The Slatest

Are America’s Allies Committing Ethnic Cleansing in the Fight Against ISIS?

Iraqi Shiite militia fighters raise their weapons as they celebrate pushing back ISIS militants on Sept. 3, 2014, on the road between Amerli and Tikrit.

Photo by Ahmad Al-Rubaye/AFP/Getty Images

A new report from Human Rights Watch details serious abuses by the U.S.-supported, pro-government Iraqi Shiite militias fighting ISIS. The report details events following the “liberation” of the northern Iraqi town of Amerli from ISIS in August 2014. According to HRW, after ISIS was pushed out of the town by Iraqi and Kurdish forces supported by U.S. airstrikes, “pro-government militias and volunteer fighters as well as Iraqi security forces raided Sunni villages and neighborhoods around Amerli. … During the raids, militiamen, volunteer fighters and Iraqi security forces looted possessions of civilians who fled fighting during the onslaught on Amerli; burned homes and businesses of the villages’ Sunni residents; and used explosives and heavy equipment to destroy individual buildings or entire villages.”

The report also suggests that that the campaign by the Shiite militias was “intended to alter the demographic composition of Iraq’s traditionally diverse provinces of Salah al-Din and Kirkuk.” If undertaken in a systematic manner, a campaign like this is considered a crime against humanity under international law. The implications of this are that in the name of fighting ISIS, the U.S. may have provided air support to the opening phases of an ethnic cleansing campaign.

Satellite images show that buildings were destroyed in 30 of the 35 villages examined. In one village, 95 percent of buildings were destroyed. “The widespread burning of civilian homes by the militia groups in areas under their control appeared to have had no clear military objective and to represent collective punishment against residents of local Sunni villages,” the report claims.

Human Rights Watch also collected reports of the abduction of at least 11 men who had returned to their villages following the fighting and been accused of being members of ISIS; five of them have still not been returned. Those who’ve been released by the militias say that they were tortured.

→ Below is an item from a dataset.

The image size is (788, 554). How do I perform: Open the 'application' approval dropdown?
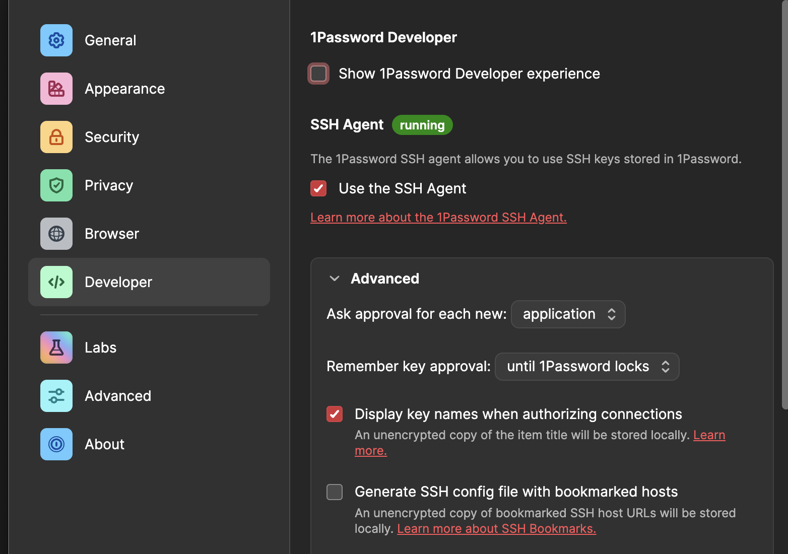(568, 314)
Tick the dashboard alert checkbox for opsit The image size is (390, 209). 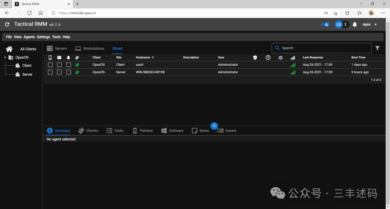[x=68, y=65]
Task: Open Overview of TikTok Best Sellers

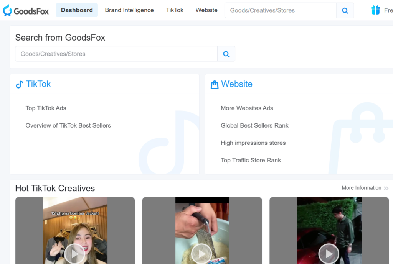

The Shiite militias had been accused of human rights abuses long before ISIS entered the picture, but their prominence grew when Iraq’s senior Shia cleric, Grand Ayatollah Ali al-Sistani, issued a call to arms last summer following the implosion of the Iraqi army at Mosul. The role of these roughly 20,000 fighters, who speak openly about receiving “unconditional” support from Iran, has alarmed Iraq’s Sunni population as well as Sunni government partners in the coalition battling ISIS. HRW has previous documented multiple cases of militias killing Sunni civilians.

The latest report comes at a time when the militias are taking a lead role in the ongoing campaign to recapture the predominantly Sunni city of Tikrit. The U.S. claims the militias are cleaning up their act in the Tikrit operation under the orders of the Iraqi government, Sistani, and Qassem Suleimani, the Iranian commander believed to be coordinating the operation. “The Iranians want to have influence in eastern Iraq and are not looking to jeopardize that. If they turn Tikrit into a sectarian battle, they will ultimately lose influence in Iraq,” a U.S. official recently told the Wall Street Journal. “We believe privately Suleimani understands that any war crimes in Tikrit are problematic.” I can’t imagine that American assurances about the good intentions of an Iranian spymaster are all that comforting to Sunnis.